A mera existência dessas sátiras comprova o contrário, pois o que elas pretendem é denunciar aquilo que entendiam por corrupção - conceito, aliás, bastante presente na cultura política da época. Não só havia um conceito bem consolidado sobre a natureza do bom governo, como também as pessoas estavam dispostas a exigir isso dos governantes, sob pena de serem alvos da difamação pública. E esta constatação me levou a escrever um outro livro, Corrupção e poder no Brasil - uma história (Editora Autêntica).
Editora da Unicamp - O que a trajetória política de D. Lourenço, tal como retratada nas sátiras, nos diz do Brasil Colônia? É possível dizer que, de alguma maneira, ela é típica – no sentido de que ilustra a maneira como se organizava o campo da política, como se governava, como era o relacionamento entre governantes e governados?

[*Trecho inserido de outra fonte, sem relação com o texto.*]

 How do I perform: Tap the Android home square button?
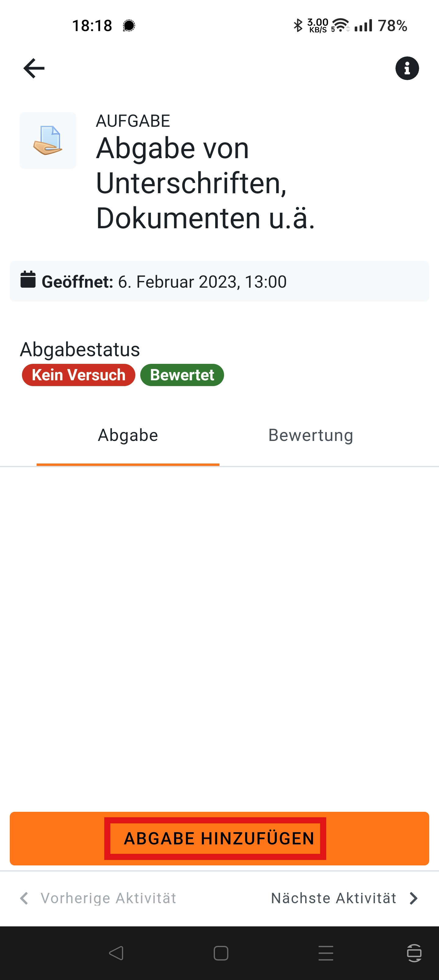point(221,953)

Adriana Romeiro - D. Lourenço não foi a exceção, mas a regra. Sua trajetória nos mostra como os governantes usavam o próprio cargo como meio de enriquecimento pessoal, violentando as regras do bom governo. E isso ocorria porque o Brasil era visto como terra de oportunidades, tanto para os portugueses pobres quanto para as autoridades da administração. Predominava então um olhar predatório sobre o país, a ideia de que ele se prestava à espoliação imediata.

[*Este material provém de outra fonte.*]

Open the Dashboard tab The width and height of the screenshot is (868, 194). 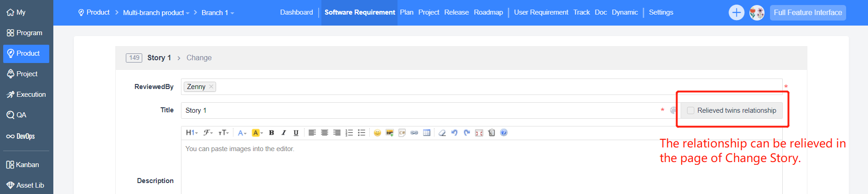tap(296, 12)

Para D. Lourenço, o cargo de governador abria as possibilidades de amealhar uma fortuna que, dificilmente, ele conseguiria em terras portuguesas. E para alcançar este objetivo, as autoridades não hesitavam em se envolver em atividades ilícitas, como o contrabando.
Apesar de a legislação portuguesa proibir a participação nos negócios coloniais, esses indivíduos possuíam terras, escravos, engenhos de açúcar, minerais. Alguns eram também negociantes de escravos e de pedras preciosas.
Para eles, o Brasil era um negócio, uma forma bem lucrativa de ganhar dinheiro. É interessante como essa visão ainda está presente em nossa classe política.
Editora da Unicamp - É possível estabelecer relações entre o que vivemos hoje e os fatos relatados nas sátiras?
Adriana Romeiro - Naquela época, o conceito de corrupção estava associado à ideia de doença e deterioração do corpo político, concebido em analogia ao corpo humano. Era um problema moral, de foro íntimo, resultante dos vícios dos homens e com fortes implicações na esfera política.
Ao contrário de hoje, a corrupção não designava um conjunto de práticas ilícitas, mas sim o efeito dessas práticas no corpo político. A reflexão sobre a corrupção se dava no campo da moral, uma vez que a política estava atrelada ao exercício das virtudes cristãs. Trata-se de um universo mental muito diferente do nosso.
Apesar dessas diferenças, há semelhanças. Um exemplo disso é a condenação do amor ao dinheiro e a consequente exigência da política pautada pelo bem comum e não pelo interesse pessoal. E também a censura ao favorecimento dos parentes e amigos - o que que feria mortalmente o princípio de justiça, o fundamento de toda sociedade política.
Igualmente, o respeito à coisa pública: os governantes não podem se apropriar dos bens da República, porque esses não lhes pertencem. Afinal, o rei é apenas o tutor - e não proprietário - deles. Trata-se de um conjunto de normas que visavam moralizar o ato de governar.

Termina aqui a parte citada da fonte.